Ilva, lo studio del DEM: la scelta impossibile tra salute e lavoro alimenta la sfiducia nello Stato

Uno studio della prof.ssa Elisa Giuliani, pubblicato su Administrative Science Quarterly, mostra come il mancato riconoscimento degli operai come vittime generi un senso di abbandono istituzionale.

Una crisi industriale e ambientale rimasta senza soluzione può trasformarsi in una crisi di fiducia nella politica e nelle istituzioni democratiche. È quanto emerge da uno studio sul caso Ilva di Taranto firmato da Elisa Giuliani, del Dipartimento di Economia e Management dell’Università di Pisa, insieme ad Andrew Spicer dell’University of South Carolina.

Secondo la professoressa, quando gli operai si trovano davanti alla scelta tra salute e lavoro senza una soluzione concreta, la responsabilità percepita non ricade più solo sull’azienda, ma si estende agli organi di controllo, alla politica e allo Stato: lo scandalo industriale diventa così, nel racconto dei lavoratori, il punto di partenza di una critica più ampia alla rappresentanza politica e alle istituzioni.

Una ricerca su oltre 230 testimonianze

Giuliani e Spicer hanno analizzato più di 230 testimonianze, tra archivi giornalistici, libri, documenti audiovisivi e 56 interviste dirette con operai ed ex operai dell’ex Ilva raccolte tra il 2020 e il 2025, per oltre 63 ore di registrazioni, insieme a oltre 3.000 pagine di fonti documentarie.

La ricerca si concentra su due passaggi cruciali. Il primo è lo scandalo della diossina del 2008, quando la contaminazione portò all’abbattimento di circa 1.200 pecore allevate nei pressi dello stabilimento: un momento che segna una cesura nella percezione dei lavoratori, che iniziano a interpretare l’inquinamento, fino ad allora parte “normale” della vita di fabbrica, come causa di un danno personale e collettivo. Il secondo passaggio è la crisi del 2012, quando la magistratura dispose il sequestro di parte degli impianti per motivi sanitari e ambientali, e circa 8.000 lavoratori scesero in piazza contro la possibile chiusura dello stabilimento.

Materiale estratto —
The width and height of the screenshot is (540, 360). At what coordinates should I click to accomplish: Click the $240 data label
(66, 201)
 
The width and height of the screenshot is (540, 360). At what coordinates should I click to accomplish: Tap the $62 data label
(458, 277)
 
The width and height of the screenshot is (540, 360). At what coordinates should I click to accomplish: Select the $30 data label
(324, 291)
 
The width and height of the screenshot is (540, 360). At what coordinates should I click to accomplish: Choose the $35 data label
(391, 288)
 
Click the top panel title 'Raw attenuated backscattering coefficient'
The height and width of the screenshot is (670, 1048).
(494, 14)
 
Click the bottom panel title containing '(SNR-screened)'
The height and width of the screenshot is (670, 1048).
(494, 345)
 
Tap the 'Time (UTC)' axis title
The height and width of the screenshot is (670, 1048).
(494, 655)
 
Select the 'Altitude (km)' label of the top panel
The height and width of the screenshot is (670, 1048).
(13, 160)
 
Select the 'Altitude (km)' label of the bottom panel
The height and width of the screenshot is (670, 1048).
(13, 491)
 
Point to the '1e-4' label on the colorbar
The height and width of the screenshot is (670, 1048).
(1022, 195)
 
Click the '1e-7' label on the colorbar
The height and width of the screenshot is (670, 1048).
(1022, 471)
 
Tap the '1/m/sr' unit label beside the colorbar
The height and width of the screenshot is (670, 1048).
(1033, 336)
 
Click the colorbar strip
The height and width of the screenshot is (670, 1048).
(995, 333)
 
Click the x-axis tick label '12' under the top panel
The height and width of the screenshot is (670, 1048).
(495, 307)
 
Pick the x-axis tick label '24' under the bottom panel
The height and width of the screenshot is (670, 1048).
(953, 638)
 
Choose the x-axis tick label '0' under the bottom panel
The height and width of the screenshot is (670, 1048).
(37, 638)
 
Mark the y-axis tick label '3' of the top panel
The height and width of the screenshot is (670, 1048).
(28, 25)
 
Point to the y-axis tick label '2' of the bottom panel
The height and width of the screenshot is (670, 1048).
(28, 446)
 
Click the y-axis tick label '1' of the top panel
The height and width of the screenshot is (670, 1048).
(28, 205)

Descrizione del compito — Trascrivi senza modifiche il testo sullo studio dell'Ilva, da "Ilva, lo studio" fino a "of South Carolina.".

Risposta al compito —
Ilva, lo studio del DEM: la scelta impossibile tra salute e lavoro alimenta la sfiducia nello Stato

Uno studio della prof.ssa Elisa Giuliani, pubblicato su Administrative Science Quarterly, mostra come il mancato riconoscimento degli operai come vittime generi un senso di abbandono istituzionale.

Una crisi industriale e ambientale rimasta senza soluzione può trasformarsi in una crisi di fiducia nella politica e nelle istituzioni democratiche. È quanto emerge da uno studio sul caso Ilva di Taranto firmato da Elisa Giuliani, del Dipartimento di Economia e Management dell’Università di Pisa, insieme ad Andrew Spicer dell’University of South Carolina.